Fréchet differentiability from Gâteaux differentiability

It seems worth expanding user31373's answer above for the benefit of those who could come to this page by chance (as I did).

The Mean Value theorem discussed above is the following statement:

Let $f : X \to Y$ be a map of normed linear spaces. Given $x_0 \in X$ and a direction $h \in X$ such that the directional derivative $\delta f(x_0+th)(h)$ exists for all $t \in [0,1],$ we have that $$ \|f(x_0+h)-f(x_0)\| \leqslant \|\delta f(x_0+th)(h)\| $$ for a suitable $t \in [0,1]$

(P.Drabek, J.Milota, Methods of Nonlinear Analysis, 2007; Th. 3.2.7).
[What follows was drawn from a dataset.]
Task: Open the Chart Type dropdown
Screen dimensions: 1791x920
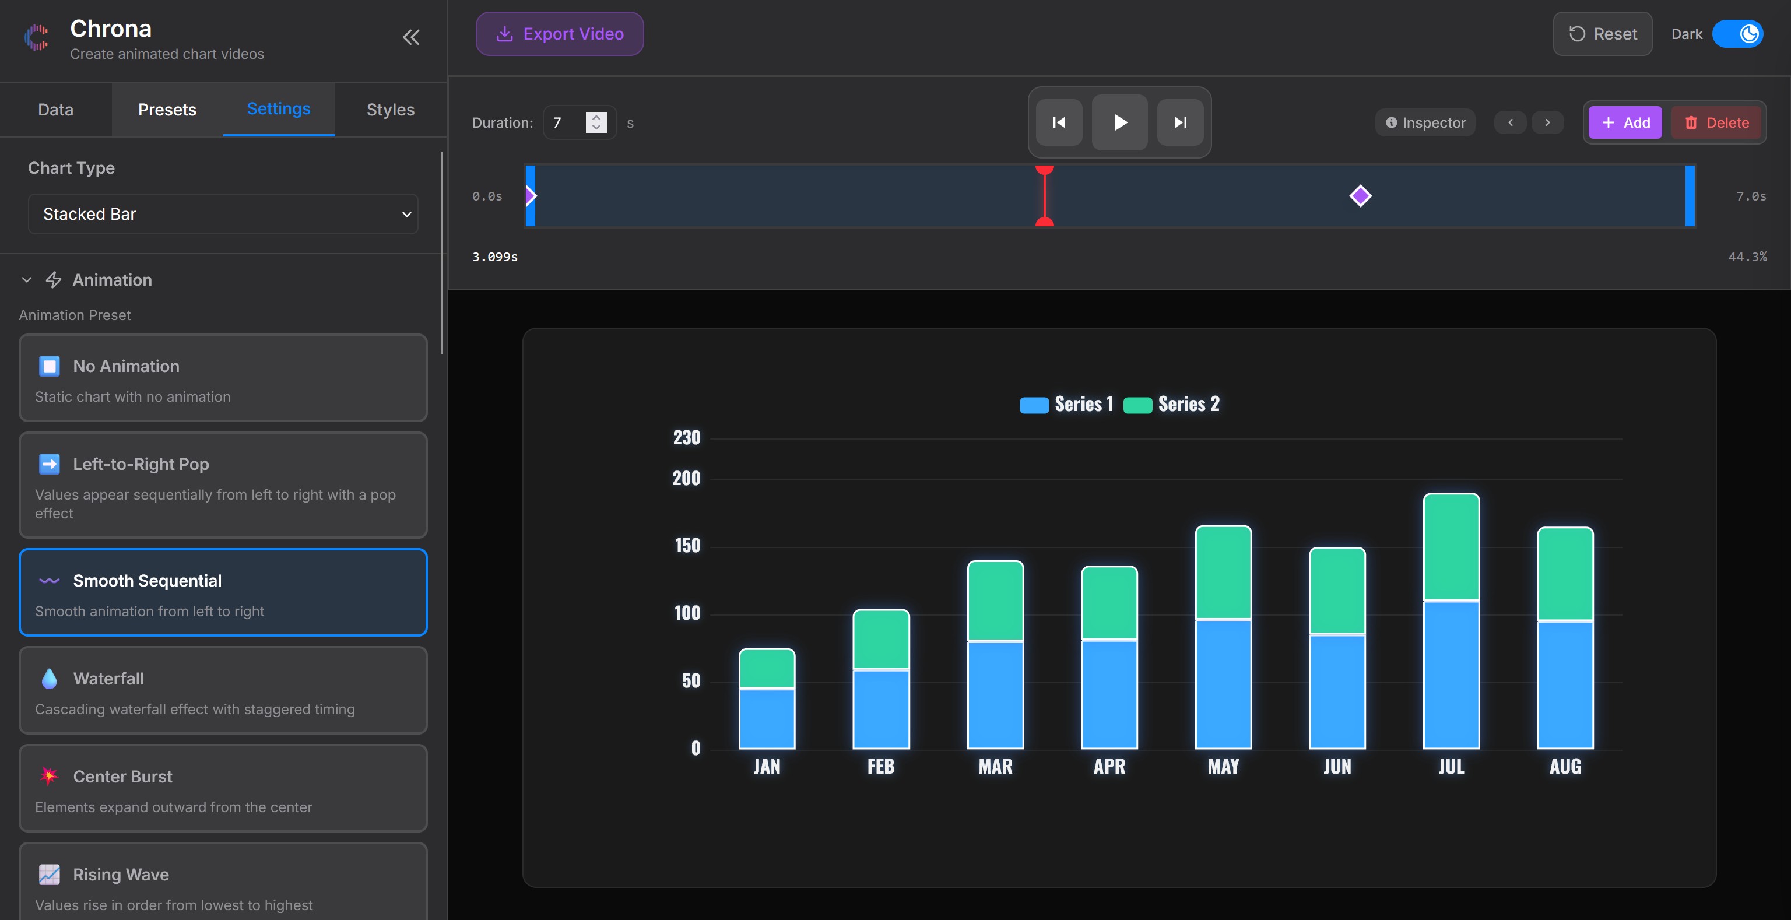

It follows that \begin{equation} \tag{$*$} \|f(x_0+h)-f(x_0)-\delta f(x_0)h\| \leqslant \|\delta f(x_0+th)(h)-\delta f(x_0)(h)\| \end{equation} (the latter statement is left without the proof in Drabek--Milota, and, unfortunately, the hint that is given there is misleading; however the book is one of the best sources on Fréchet and Gâteaux differentiation). In fact, one can use the idea from user31373's answer. We consider the map $g : X \to Y$ such that $$ g(x)=f(x)-\delta f(x_0)(x-x_0) $$ for all $x \in X.$ It is easy to see that the Mean Value theorem applied to $g$ gives us $(*).$ Let us verify, for instance, the key fact of existense of the directional derivatives $\delta g(x_0+th)(h).$ First, recall that the Gâteaux differential preserves the scalar multiplication: $\delta f(x)(r h)=r \delta f(x)(h)$ for all $x,h \in X$ and for all $r \in \mathbf R$ (the homogeneity of $\delta f(x)$). We have that \begin{eqnarray} \delta g(x_0+th)(h) &=& \lim_{u \to 0} \frac{g(x_0+th+uh)-g(x_0+th)}u \\ &=&\lim_{u \to 0} \frac{f(x_0+th+uh)-\delta f(x_0)( (t+u)h) - f(x_0+th)+\delta f(x_0)(th)}u \\ &=&\delta f(x_0+th)(h)-\delta f(x_0)(h) \end{eqnarray} where we have used the homogeneity to justify the last equation.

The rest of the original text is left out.